CSF diversion for hydrocephalus matured in the late 1950s and became established during the 1960s. Although shunt failure was a recognized problem even in the early phase, the most common practice was to wait until blockade of the shunt forced intervention [25]. The awareness upon preventive strategies to avoid complications to shunt treatment and improve outcome in shunted individuals became clearer with time. Becker et al. introduced a program for elective revisions to maintain shunt function in 1960, i.e., elongation of the atrial catheter in growth periods of the child [25]. Besides, Foltz emphasized the importance by periodic and thorough evaluation of the functioning status of the shunt (irrespective of symptomatology) by measurement of ventricular pressure, comparison of ventricular size, psychometric tests, and physical status of the flushing device [26].

Although the majority of the patients in the cohort from the 1960s were routinely followed, there were some exceptions. The higher early mortality rate in the 1967–1970 cohort could reflect that at the time, management and follow-up had yet to reach maturity.

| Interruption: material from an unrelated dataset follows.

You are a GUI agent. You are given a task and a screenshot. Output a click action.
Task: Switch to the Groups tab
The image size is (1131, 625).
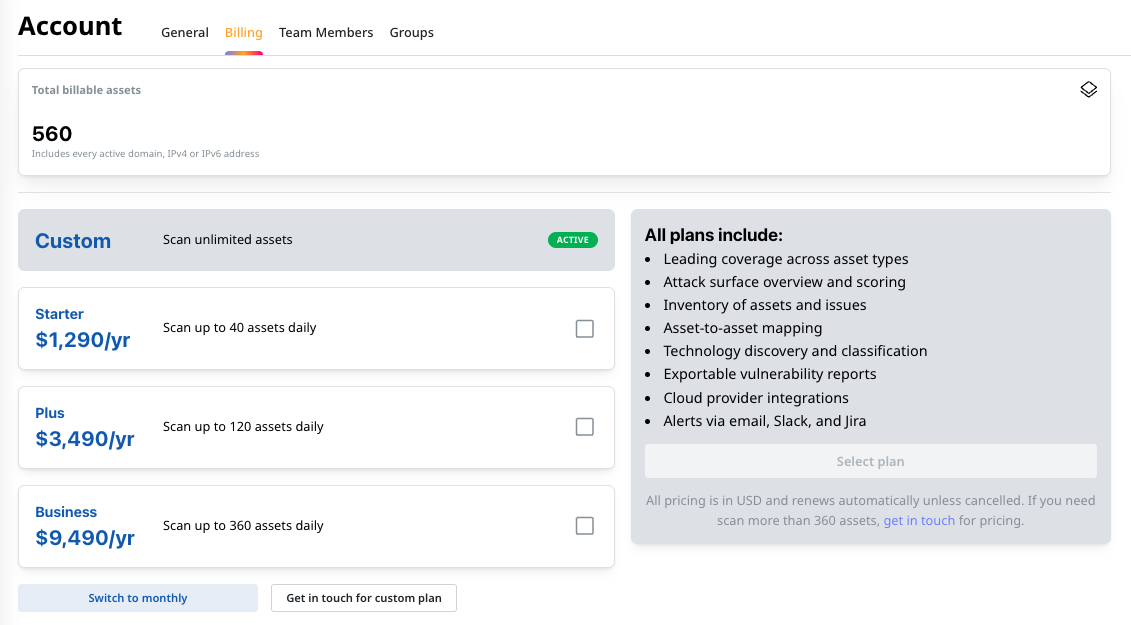tap(411, 32)
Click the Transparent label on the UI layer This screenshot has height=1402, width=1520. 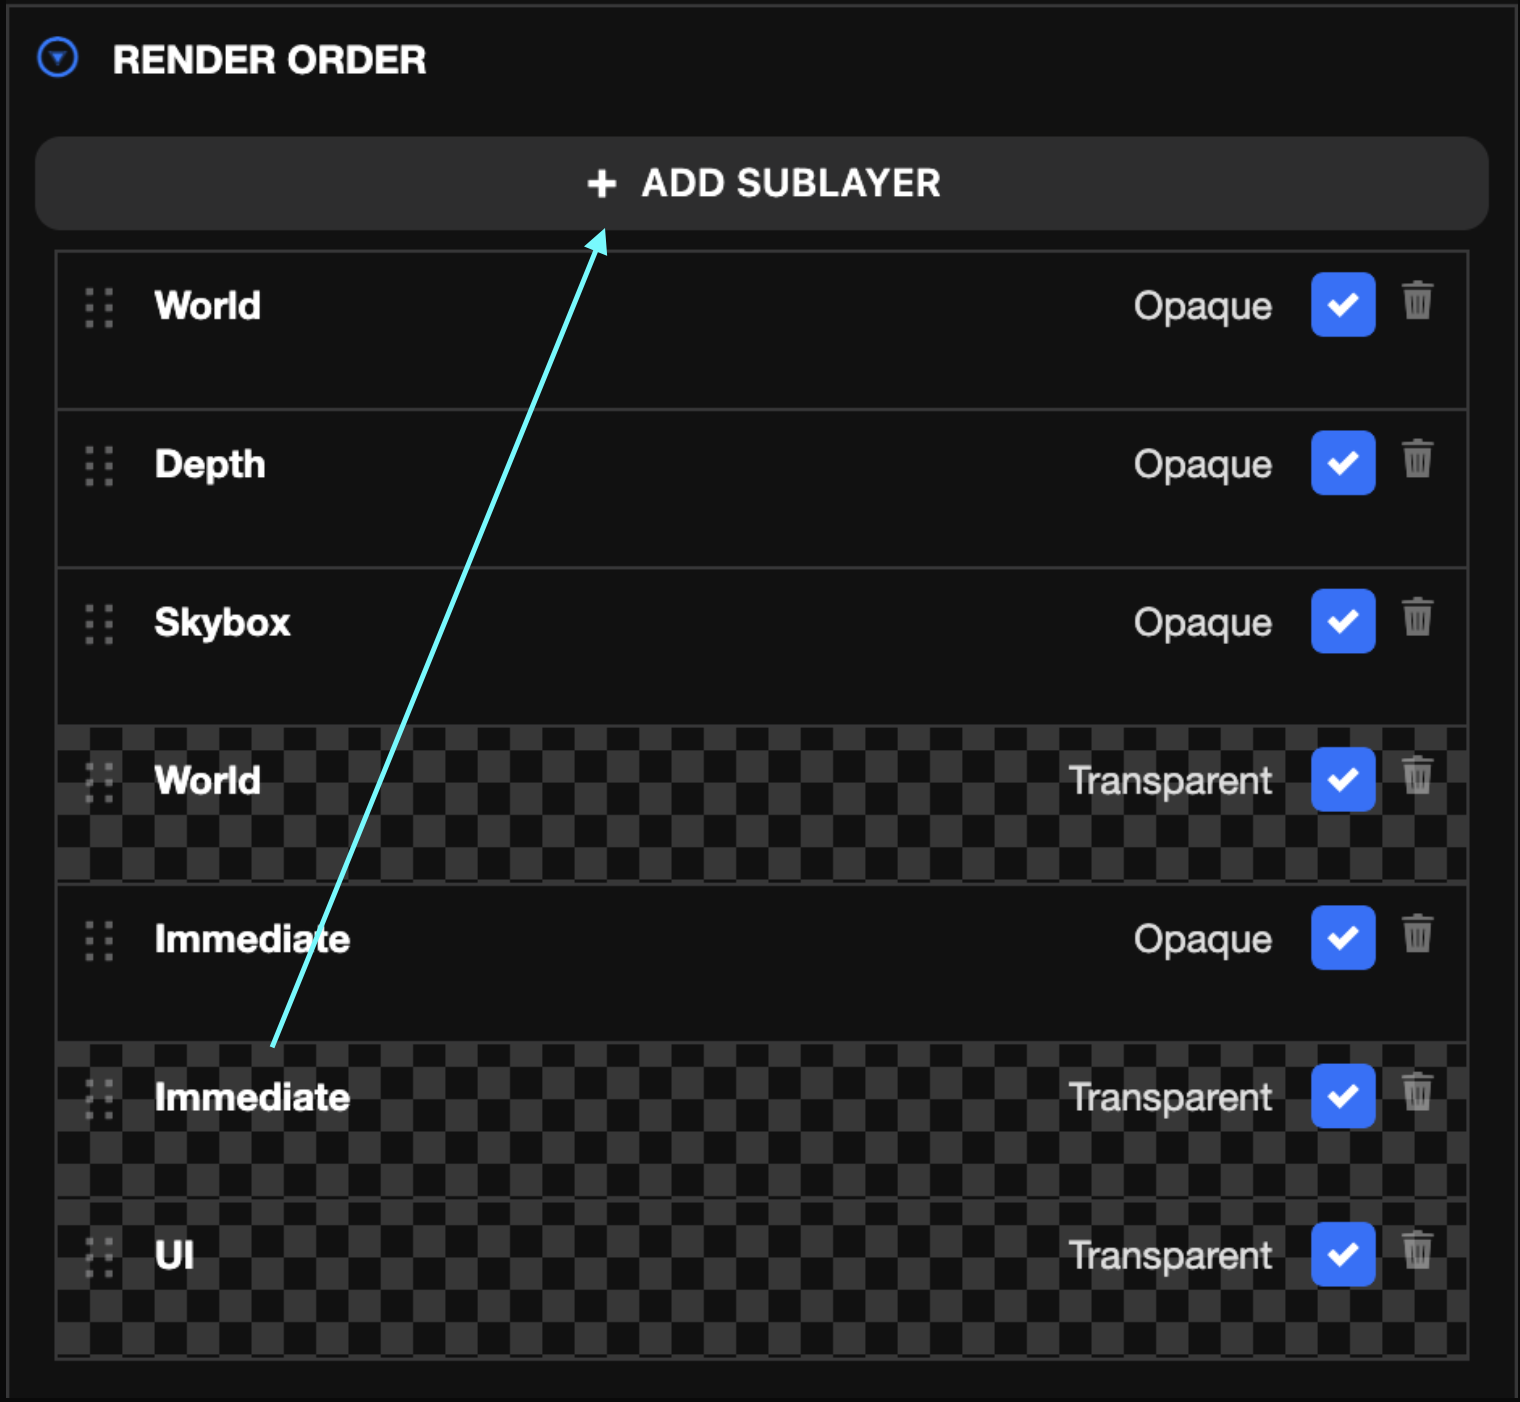(1170, 1254)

Still, even today, more than 50 years later, there is no consensus regarding the optimal mode of controlling these patients in regard to frequencies of visits and imaging.

The complexity and rarity of the condition make the follow-up a specialist’s role. The role of brain imaging is much debated. It is important to obtain a baseline cerebral imaging to provide adequate comparison when suspicion of shunt malfunction arises. Some authors advise a clinical visit in older children being asymptomatic of shunt failure every second year [27]. In our institution, newly shunted infants have scheduled control at 1 month, and then at 2 to 6 months. Thereafter, in the absence of symptoms of possible shunt malfunction, we currently perform controls at 1 to 2 years, with the frequency decreasing as the child grows.

Limitations of the study

The retrospective nature of this study poses several methodological limitations. First, patient selection was determined by the treating surgeon. Varying individual thresholds for determining both the need for operative intervention for hydrocephalus, decision upon prosthetic shunt or ETV, and the need for repeat intervention could have an impact on patient selection, choice of treatment, and the observed failure rates. Second, comparing results of CSF diversion in pediatric patients in three different time epochs will inevitably also reflect the inherent differences in practice patterns and thereby influence the results. Due to the complexity of confounding factors, we have refrained from using multivariable statistical analyses in this series. Third, because the most recent series were performed relatively recently, the length of follow-up is rather short, thereby limiting our ability to make comparisons extending 2 years of duration. Taken together, these limitations force us to be cautious in the interpretation of our results and emphasize the empirical nature of our study.

Evolvement is continuous, and understanding current practices in order, hopefully, to foster future improvement calls for knowing the long lines leading from the practice of the past to that of the present.

Conclusions

The case-mix in pediatric patients in need for permanent CSF diversion has evolved during half a century. There has been a marked decline in the proportion of infants with neural tube defects and IVH in need for treatment due to intracranial hypertension. Almost one third of the children in need for CSF diversion in 2009–2013 were diagnosed with CNS tumor. Patients tend to be older at initial treatment in the twenty-first century compared to 50 years ago. Although the need for re-do surgery does not differ notably in the three time epochs, early-mortality (at 1 and 2 years) seems to have been lowered. Severe shunt failure may take place at any time, even after prolonged periods of stable shunt functioning, indicating the need of life-long follow-up.